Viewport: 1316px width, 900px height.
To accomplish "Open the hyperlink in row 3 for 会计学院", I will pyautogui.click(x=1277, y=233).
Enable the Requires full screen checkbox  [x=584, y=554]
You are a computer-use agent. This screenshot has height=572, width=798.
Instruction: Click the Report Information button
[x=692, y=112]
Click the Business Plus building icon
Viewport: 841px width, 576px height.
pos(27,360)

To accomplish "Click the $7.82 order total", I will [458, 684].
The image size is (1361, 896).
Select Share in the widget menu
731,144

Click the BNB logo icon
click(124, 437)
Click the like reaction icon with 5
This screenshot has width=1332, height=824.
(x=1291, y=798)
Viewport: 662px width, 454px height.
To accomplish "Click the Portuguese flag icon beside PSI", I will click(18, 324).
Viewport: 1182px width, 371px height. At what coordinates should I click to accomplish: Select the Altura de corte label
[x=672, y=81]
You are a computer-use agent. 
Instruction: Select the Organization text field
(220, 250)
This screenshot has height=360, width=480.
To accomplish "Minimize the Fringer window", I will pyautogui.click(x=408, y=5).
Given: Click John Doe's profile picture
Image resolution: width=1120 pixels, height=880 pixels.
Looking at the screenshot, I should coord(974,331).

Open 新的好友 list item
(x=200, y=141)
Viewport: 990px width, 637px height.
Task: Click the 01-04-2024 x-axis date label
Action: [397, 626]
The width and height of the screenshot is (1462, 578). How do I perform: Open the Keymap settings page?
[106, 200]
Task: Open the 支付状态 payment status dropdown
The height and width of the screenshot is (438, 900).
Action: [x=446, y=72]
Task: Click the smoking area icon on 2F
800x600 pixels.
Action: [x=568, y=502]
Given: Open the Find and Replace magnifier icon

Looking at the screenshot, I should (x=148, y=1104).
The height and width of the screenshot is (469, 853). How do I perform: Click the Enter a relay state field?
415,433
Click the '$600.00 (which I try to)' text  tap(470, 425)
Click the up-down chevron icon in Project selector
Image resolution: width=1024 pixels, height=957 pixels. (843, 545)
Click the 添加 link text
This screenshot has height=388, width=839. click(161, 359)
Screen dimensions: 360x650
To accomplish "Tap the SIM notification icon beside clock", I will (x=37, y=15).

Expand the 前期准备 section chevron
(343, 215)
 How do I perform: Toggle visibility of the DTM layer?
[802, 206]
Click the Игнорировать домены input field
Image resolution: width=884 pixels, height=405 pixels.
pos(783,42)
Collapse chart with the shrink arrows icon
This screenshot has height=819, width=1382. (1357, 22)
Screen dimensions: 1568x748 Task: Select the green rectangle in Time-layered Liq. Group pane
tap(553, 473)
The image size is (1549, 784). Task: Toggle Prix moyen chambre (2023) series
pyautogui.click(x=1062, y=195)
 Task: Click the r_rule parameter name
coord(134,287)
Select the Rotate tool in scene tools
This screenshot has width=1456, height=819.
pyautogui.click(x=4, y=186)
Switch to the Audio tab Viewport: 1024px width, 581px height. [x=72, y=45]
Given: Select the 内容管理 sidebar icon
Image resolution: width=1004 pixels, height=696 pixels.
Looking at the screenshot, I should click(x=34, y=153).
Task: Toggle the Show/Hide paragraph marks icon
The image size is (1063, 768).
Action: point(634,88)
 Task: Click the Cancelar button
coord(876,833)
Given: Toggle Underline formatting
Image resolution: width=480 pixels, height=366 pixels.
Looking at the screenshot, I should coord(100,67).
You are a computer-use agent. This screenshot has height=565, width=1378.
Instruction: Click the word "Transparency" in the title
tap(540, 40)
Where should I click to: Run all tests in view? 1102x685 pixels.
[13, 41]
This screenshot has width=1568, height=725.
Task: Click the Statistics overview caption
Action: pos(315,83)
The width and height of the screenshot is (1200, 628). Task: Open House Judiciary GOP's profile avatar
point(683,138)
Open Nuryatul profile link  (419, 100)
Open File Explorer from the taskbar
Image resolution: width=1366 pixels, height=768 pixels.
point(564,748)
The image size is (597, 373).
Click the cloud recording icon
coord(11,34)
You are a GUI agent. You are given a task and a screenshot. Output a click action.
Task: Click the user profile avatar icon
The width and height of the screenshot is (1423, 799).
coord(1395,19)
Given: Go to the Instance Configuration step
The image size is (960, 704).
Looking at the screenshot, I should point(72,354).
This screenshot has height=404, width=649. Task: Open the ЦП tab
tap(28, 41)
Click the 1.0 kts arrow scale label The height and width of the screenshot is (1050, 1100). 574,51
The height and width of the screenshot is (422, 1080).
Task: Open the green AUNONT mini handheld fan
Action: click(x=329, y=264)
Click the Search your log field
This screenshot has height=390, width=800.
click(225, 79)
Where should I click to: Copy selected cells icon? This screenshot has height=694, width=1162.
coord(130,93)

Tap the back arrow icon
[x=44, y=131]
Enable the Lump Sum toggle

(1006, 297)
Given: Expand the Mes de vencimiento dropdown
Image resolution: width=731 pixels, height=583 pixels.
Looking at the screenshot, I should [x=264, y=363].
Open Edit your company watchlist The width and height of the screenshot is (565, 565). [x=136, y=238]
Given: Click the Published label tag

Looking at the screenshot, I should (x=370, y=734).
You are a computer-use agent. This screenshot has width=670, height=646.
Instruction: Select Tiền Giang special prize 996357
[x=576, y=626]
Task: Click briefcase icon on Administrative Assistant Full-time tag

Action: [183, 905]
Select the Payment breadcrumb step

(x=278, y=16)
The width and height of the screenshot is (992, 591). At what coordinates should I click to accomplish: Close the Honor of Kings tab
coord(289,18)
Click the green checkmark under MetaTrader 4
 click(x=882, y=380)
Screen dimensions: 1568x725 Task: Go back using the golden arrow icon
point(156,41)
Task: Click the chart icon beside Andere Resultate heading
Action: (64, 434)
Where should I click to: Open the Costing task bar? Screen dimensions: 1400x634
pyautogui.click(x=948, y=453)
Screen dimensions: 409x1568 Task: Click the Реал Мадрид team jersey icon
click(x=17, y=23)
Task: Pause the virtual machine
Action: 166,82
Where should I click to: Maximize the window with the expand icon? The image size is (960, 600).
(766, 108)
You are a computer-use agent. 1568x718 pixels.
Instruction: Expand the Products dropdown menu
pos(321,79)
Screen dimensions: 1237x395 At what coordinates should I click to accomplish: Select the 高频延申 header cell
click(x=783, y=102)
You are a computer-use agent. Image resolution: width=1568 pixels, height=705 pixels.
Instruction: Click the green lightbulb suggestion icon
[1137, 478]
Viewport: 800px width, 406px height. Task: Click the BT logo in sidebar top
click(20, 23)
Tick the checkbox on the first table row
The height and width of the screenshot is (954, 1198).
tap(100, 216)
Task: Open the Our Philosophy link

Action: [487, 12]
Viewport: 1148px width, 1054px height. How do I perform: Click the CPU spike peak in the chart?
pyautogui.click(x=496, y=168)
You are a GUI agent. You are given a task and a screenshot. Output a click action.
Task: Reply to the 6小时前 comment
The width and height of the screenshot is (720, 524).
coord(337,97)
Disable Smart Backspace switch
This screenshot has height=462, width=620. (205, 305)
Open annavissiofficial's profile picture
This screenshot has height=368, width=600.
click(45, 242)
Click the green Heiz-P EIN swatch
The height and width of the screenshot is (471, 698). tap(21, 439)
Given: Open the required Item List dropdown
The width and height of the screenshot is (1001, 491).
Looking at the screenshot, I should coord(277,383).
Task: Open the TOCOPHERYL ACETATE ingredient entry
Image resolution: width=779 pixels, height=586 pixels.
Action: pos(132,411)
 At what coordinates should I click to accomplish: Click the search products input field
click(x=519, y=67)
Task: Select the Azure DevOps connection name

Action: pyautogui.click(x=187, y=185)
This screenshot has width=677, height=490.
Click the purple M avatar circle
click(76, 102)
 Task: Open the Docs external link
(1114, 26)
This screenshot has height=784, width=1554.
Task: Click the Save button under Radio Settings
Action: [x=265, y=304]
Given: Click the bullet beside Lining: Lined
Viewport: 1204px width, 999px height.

Assigned task: Your answer should consist only of the lines above between the line holding "Task: Click the r_rule parameter name" and the line holding "Given: Select the 内容管理 sidebar icon", inclusive, each transcribed exactly.

The answer:
 Task: Click the r_rule parameter name
coord(134,287)
Select the Rotate tool in scene tools
This screenshot has width=1456, height=819.
pyautogui.click(x=4, y=186)
Switch to the Audio tab Viewport: 1024px width, 581px height. [x=72, y=45]
Given: Select the 内容管理 sidebar icon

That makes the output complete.